RE: Objective morality as a proper basic belief
July 1, 2017 at 10:50 pm
(This post was last modified: July 1, 2017 at 10:57 pm by Thumpalumpacus.)
(July 1, 2017 at 9:41 pm)Little Henry Wrote: Your preference or desire doesnt make something right or wrong.
This is a strawman. Morality can be arrived at through means of reason rather than emotion, so long as we regard the good life as axiomatic.
I will assume that you, as a Christian, do regard the sanctity of life as axiomatic. Correct if me if I'm wrong on either count.
(July 1, 2017 at 7:30 pm)Astonished Wrote:(July 1, 2017 at 8:55 am)Thumpalumpacus Wrote: Why are you talking about hair? I'm talking about moral subjectivity. Do you really not grasp that?
If you are using different value judgements for the same act based on who the actor is, you are practicing moral relativity. This horseshit about ontology is irrelevant.

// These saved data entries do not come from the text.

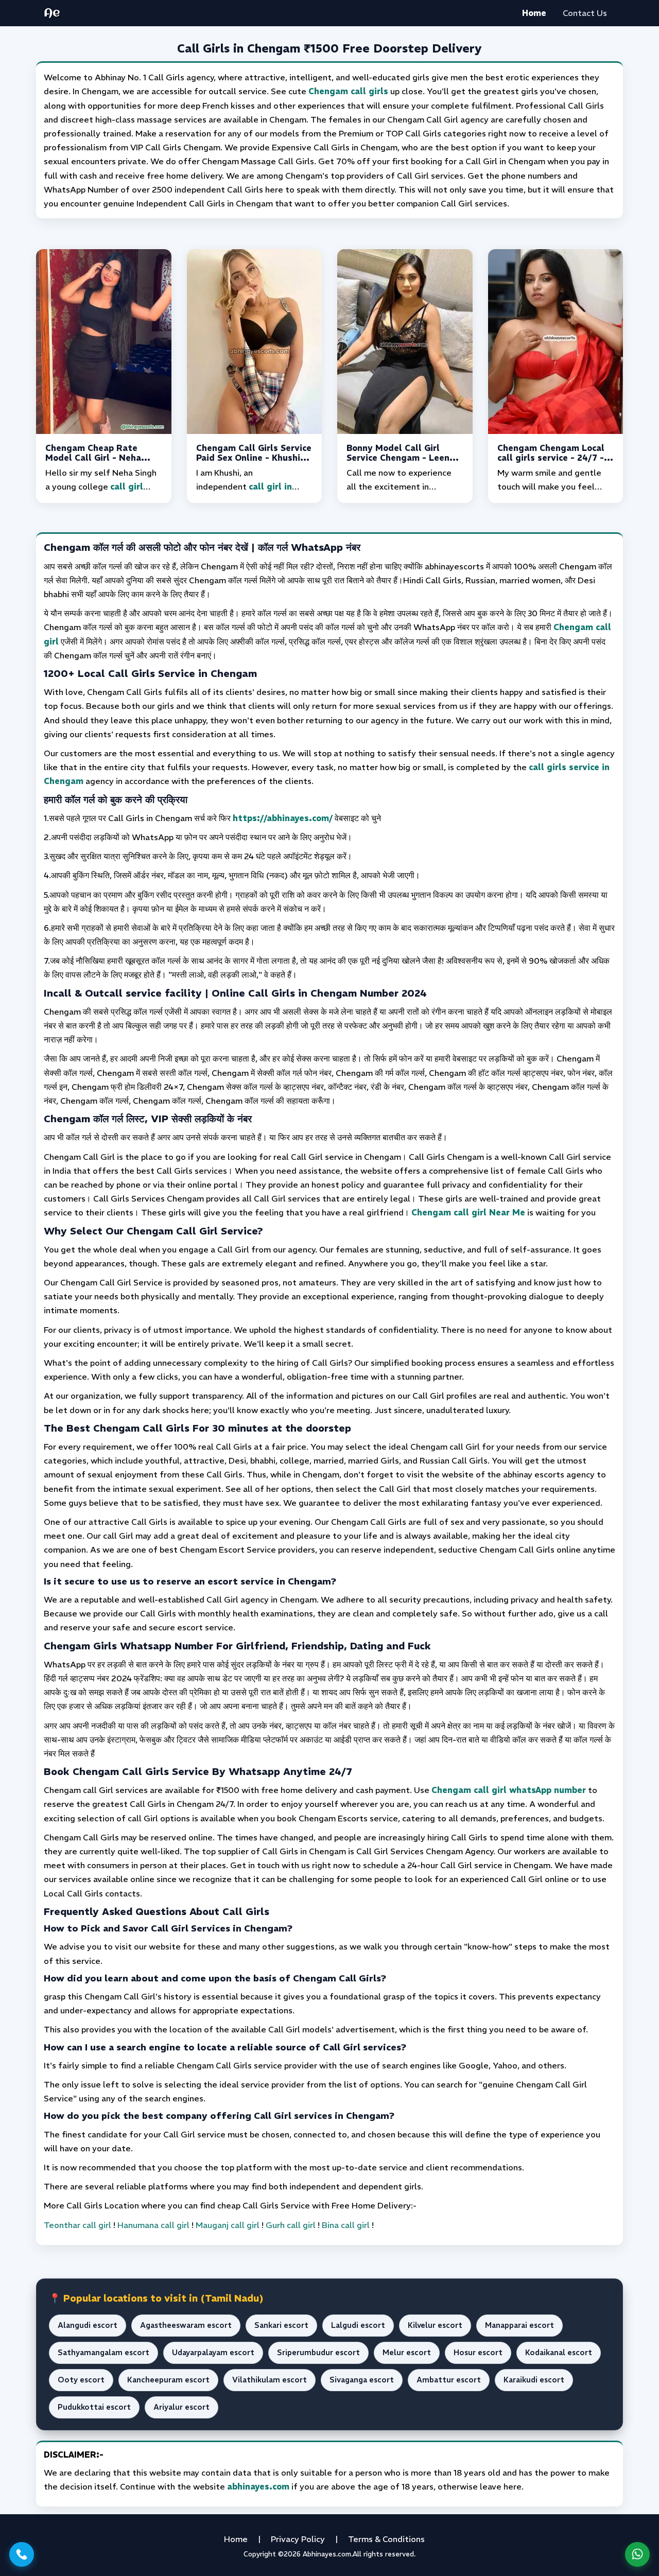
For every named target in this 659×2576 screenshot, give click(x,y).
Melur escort (407, 2352)
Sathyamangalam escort (103, 2352)
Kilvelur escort (435, 2325)
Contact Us (585, 13)
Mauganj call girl (227, 2225)
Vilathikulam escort (269, 2379)
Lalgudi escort (358, 2325)
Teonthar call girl (77, 2225)
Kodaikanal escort (558, 2352)
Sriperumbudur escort (318, 2352)
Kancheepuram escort (168, 2379)
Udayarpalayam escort (213, 2352)
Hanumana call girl (153, 2225)
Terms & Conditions (386, 2539)
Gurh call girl (291, 2225)
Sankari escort (281, 2325)
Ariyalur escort (181, 2407)
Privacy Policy (298, 2539)
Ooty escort (81, 2379)
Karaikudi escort (534, 2379)
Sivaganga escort (362, 2379)
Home (534, 13)
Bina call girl (346, 2225)
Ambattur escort (449, 2379)
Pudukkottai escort (94, 2407)
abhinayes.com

Try extrapolating it out to different nations and maybe that will help, and remove god from the equation (although Israeli schoolchildren were tested in this way and said it wasn't wrong for a god-backed army to do the same thing as a Chinese army that they did consider wrong). Is it wrong for X nation to gas the minority population that disagrees with the ruling party, but not for Y nation to do the same? If not then there's no way to justify any other party's immunity to this. Distinctions destroy the entire argument.
I think it's wrong for any nation to gas any minority population for any reason. But that's just me. Clearly the Germans didn't think the same in WWII ... and they were overwhelmingly Christian.
What, again, was your point? That morality is objective based on how we know what we know?
Fact is, humans most often adjudge the morality of any action 1) based on how they sit in the equation, 2) how creepy it makes them feel, and 3) how they've been programmed by their societies.
All three aspects speak to subjectivity.
Rather than toss about spurious crap, make your case for moral objectivity plainly. Quit muddying the waters, and clarify the conversation, if you'd be so kind.